# EXTRACTED TEXT
* START *
This article surveys the state-of-the-art in distributed subgraph finding. We focus on synchronous settings, in which the main complexity measure is the number of communication rounds that is required in order to find a subgraph $H$. We will elaborate on the computational models and on the possible interpretations of what it means to find a subgraph, but let us start with a warm-up.

Warm-up: locality. The first simple observation is that in a synchronous network with no additional restrictions, the round complexity of finding a subgraph $H$ by the devices in the network is $\Theta(k)$, where $k$ is the diameter of $H$. The reason for this is that in a single round of communication, all nodes of the network can learn the neighbors of their neighbors,¹¹1This assumes that all nodes begin with knowledge of their neighbors. Removing this assumption incurs another round of communication to this argument. and by induction, within $t$ rounds each node can learn the topology within its $t$-neighborhood.

To be more precise, what we get is that within $O(k)$ rounds, each node is able to list all the instances of $H$ to which it belongs. This is the most powerful variant of subgraph finding.

The clear drawback of the above example is that it sweeps the under the carpet the complexity of sending potentially very large messages in a single round. Therefore, while the above classic $\mathsf{LOCAL}$ model [Lin92] is suitable for studying many other tasks, it misrepresents the complexity of subgraph finding. We will thus focus mainly on two distributed settings that capture limited bandwidth, and in which the complexity of some subgraph finding problems is related. Additional settings will be discussed towards the end of the survey.

Computational models. The standard model that imposes restrictions on the bandwidth over the above setting is the $\mathsf{CONGEST}$ model [Pel00]. This is a synchronous model, in which each of $n$ nodes can send a message to each of its neighbors in every round, where the size of messages is bounded by $O(\log{n})$ bits. This choice of this bound on the size of messages allows sending a node identifier within a single message. Typically, the graph that is processed is the graph that underlies the communication network.

Another important model is the $\mathsf{CONGESTED~{}CLIQUE}$ model [LPPP05], which we will abbreviate as the $\mathsf{CLIQUE}$ model in this document, in which the $n$ nodes are part of a fully connected network, with the same message bound of $O(\log{n})$ bits as in the $\mathsf{CONGEST}$ model. Here, the input graph is an arbitrary graph $G$ on $n$ nodes, which is typically assigned through a bijection to the nodes of the $\mathsf{CLIQUE}$, such that each node receives as input the edges in $G$ that are adjacent to its assigned node.
* END *
Retype the passage of the distributed subgraph finding survey from "To be more precise, what" to "of the survey." without any changes.

# PROVIDED DATA
* START *
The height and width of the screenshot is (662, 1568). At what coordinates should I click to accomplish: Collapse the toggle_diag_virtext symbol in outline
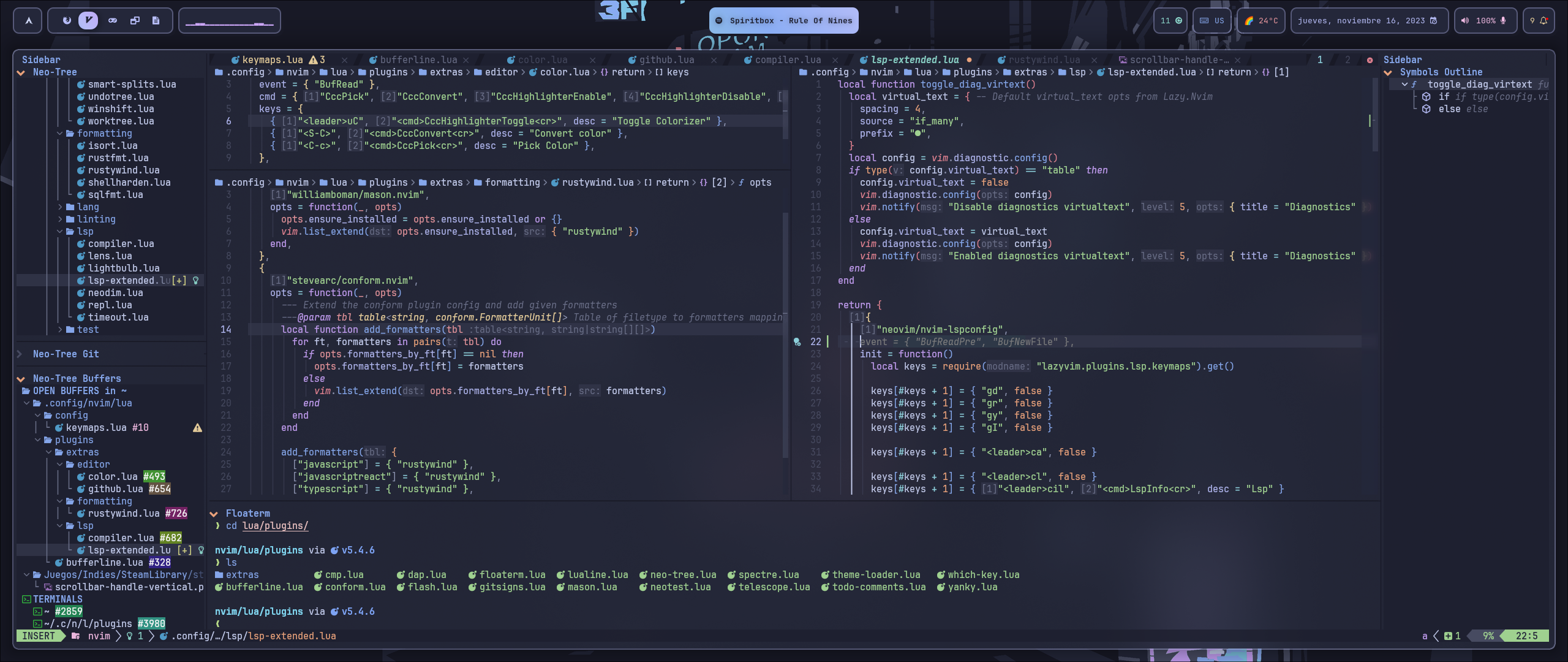coord(1404,85)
* END *
# TASK ANSWER
To be more precise, what we get is that within $O(k)$ rounds, each node is able to list all the instances of $H$ to which it belongs. This is the most powerful variant of subgraph finding.

The clear drawback of the above example is that it sweeps the under the carpet the complexity of sending potentially very large messages in a single round. Therefore, while the above classic $\mathsf{LOCAL}$ model [Lin92] is suitable for studying many other tasks, it misrepresents the complexity of subgraph finding. We will thus focus mainly on two distributed settings that capture limited bandwidth, and in which the complexity of some subgraph finding problems is related. Additional settings will be discussed towards the end of the survey.